◆ **TASK TO COMPLETE**: All of the entries are to be repeated exactly, with no pictures included.

◆ **EXERCISE MATERIALS**:
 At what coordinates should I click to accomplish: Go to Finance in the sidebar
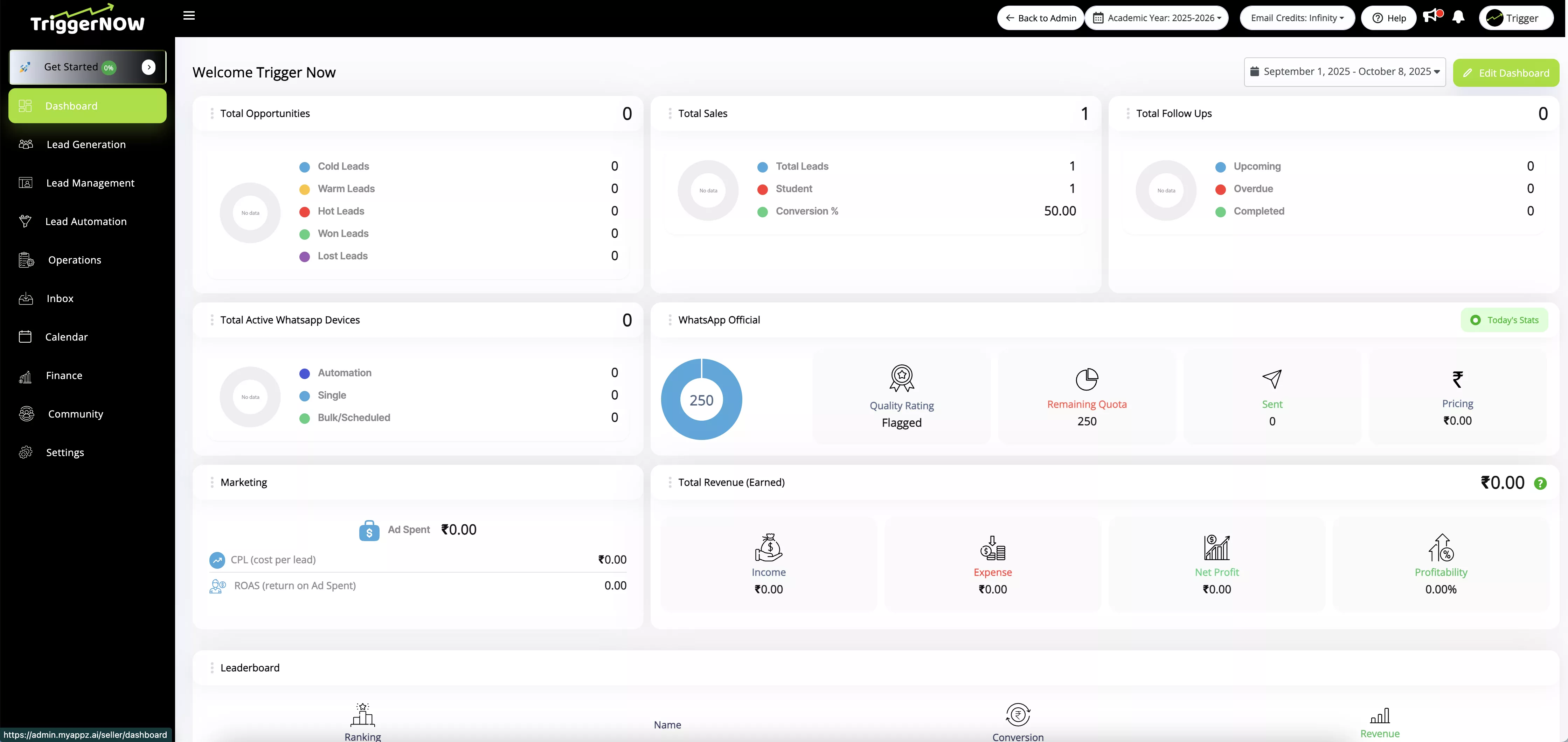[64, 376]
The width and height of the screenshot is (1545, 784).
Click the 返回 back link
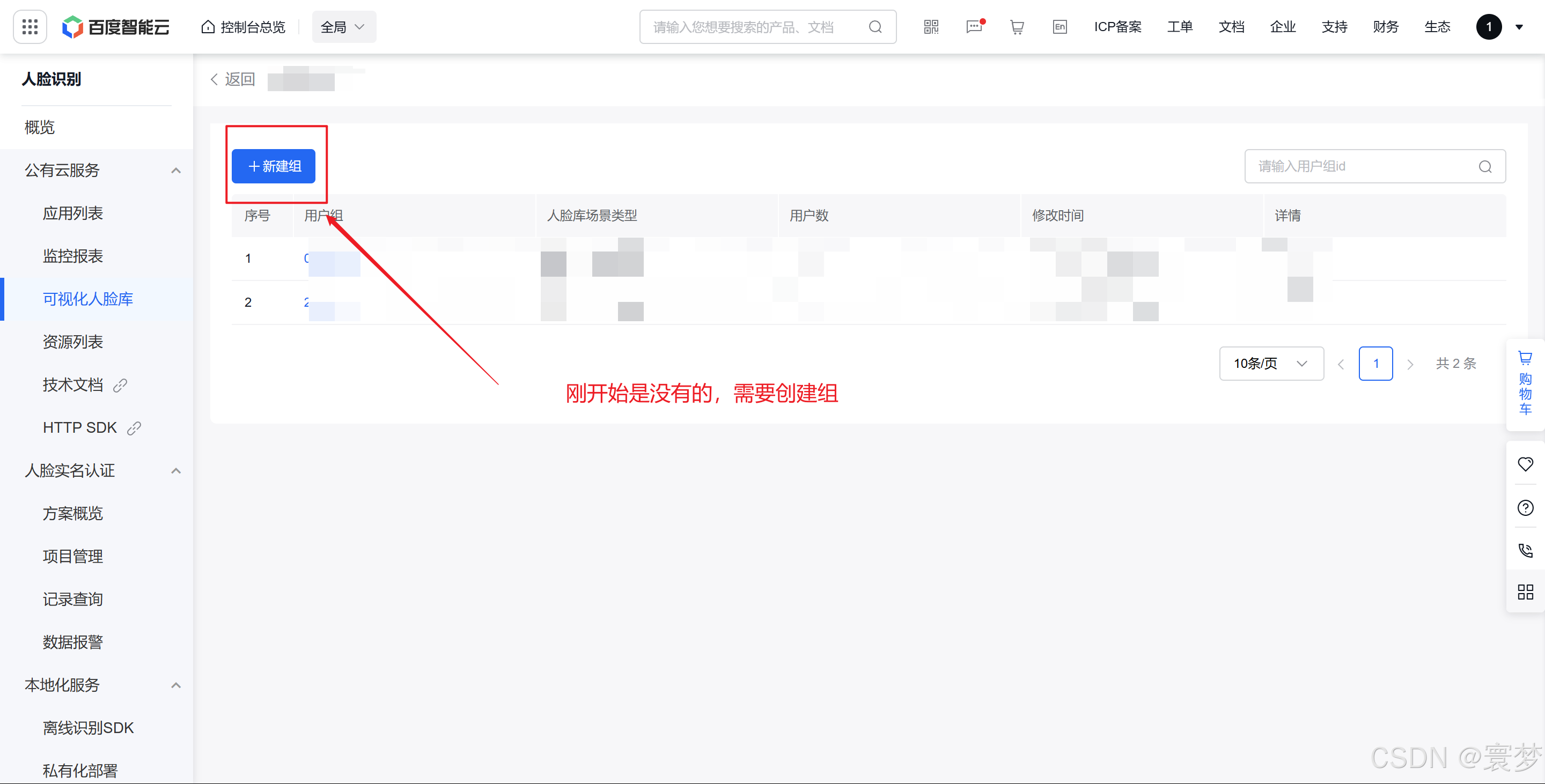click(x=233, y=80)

◆ **SOLVED PROBLEM**:
 At what coordinates should I click to accomplish: Go to Finance in the sidebar
[64, 376]
The width and height of the screenshot is (1545, 784).
Click the 返回 back link
click(x=233, y=80)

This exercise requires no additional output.